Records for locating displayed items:
▶
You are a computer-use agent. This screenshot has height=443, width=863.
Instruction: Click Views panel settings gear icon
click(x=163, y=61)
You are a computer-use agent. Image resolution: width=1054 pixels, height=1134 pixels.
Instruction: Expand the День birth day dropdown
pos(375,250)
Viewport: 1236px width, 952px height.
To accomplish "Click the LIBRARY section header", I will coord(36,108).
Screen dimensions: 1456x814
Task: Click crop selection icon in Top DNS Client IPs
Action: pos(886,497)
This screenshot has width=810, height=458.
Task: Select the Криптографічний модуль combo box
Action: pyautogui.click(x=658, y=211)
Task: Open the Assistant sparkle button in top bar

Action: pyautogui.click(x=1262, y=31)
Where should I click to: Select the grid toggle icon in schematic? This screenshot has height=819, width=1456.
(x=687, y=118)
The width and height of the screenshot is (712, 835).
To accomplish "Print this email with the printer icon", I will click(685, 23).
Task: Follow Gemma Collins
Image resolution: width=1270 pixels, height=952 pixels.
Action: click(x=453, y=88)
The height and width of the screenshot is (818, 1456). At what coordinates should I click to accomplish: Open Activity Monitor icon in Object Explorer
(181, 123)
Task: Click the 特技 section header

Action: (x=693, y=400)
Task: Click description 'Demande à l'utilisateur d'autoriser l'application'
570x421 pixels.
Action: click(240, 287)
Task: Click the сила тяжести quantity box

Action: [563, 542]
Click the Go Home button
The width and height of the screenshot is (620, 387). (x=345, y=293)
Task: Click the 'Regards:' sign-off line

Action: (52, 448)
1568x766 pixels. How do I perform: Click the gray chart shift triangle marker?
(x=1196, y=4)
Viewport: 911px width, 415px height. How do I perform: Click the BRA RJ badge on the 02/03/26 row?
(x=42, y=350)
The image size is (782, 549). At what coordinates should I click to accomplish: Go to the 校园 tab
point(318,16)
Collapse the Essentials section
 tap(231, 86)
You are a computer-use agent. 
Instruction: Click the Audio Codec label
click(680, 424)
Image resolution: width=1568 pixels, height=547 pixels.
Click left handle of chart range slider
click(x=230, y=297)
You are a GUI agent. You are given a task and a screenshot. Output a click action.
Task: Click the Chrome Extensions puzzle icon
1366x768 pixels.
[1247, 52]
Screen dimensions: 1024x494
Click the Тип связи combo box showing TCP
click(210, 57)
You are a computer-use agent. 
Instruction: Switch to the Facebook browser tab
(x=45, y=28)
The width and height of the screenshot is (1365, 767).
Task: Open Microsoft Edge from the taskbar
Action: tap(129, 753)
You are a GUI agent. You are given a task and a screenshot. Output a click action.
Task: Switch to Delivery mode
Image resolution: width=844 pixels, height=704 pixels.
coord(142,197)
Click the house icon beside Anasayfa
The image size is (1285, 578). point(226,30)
◀
__Exercise__.
Rewrite the stretch of records from the line containing "Where should I" through the line containing "tap(231, 86)", replacing "Go Home" with "Return Home" and leaving everything else unchanged. Give only those lines.

__Result of the task__.
Where should I click to: Select the grid toggle icon in schematic? This screenshot has height=819, width=1456.
(x=687, y=118)
The width and height of the screenshot is (712, 835).
To accomplish "Print this email with the printer icon", I will click(685, 23).
Task: Follow Gemma Collins
Image resolution: width=1270 pixels, height=952 pixels.
Action: click(x=453, y=88)
The height and width of the screenshot is (818, 1456). At what coordinates should I click to accomplish: Open Activity Monitor icon in Object Explorer
(181, 123)
Task: Click the 特技 section header

Action: (x=693, y=400)
Task: Click description 'Demande à l'utilisateur d'autoriser l'application'
570x421 pixels.
Action: click(240, 287)
Task: Click the сила тяжести quantity box

Action: [563, 542]
Click the Return Home button
The width and height of the screenshot is (620, 387). (x=345, y=293)
Task: Click the 'Regards:' sign-off line

Action: (52, 448)
1568x766 pixels. How do I perform: Click the gray chart shift triangle marker?
(x=1196, y=4)
Viewport: 911px width, 415px height. How do I perform: Click the BRA RJ badge on the 02/03/26 row?
(x=42, y=350)
The image size is (782, 549). At what coordinates should I click to accomplish: Go to the 校园 tab
point(318,16)
Collapse the Essentials section
 tap(231, 86)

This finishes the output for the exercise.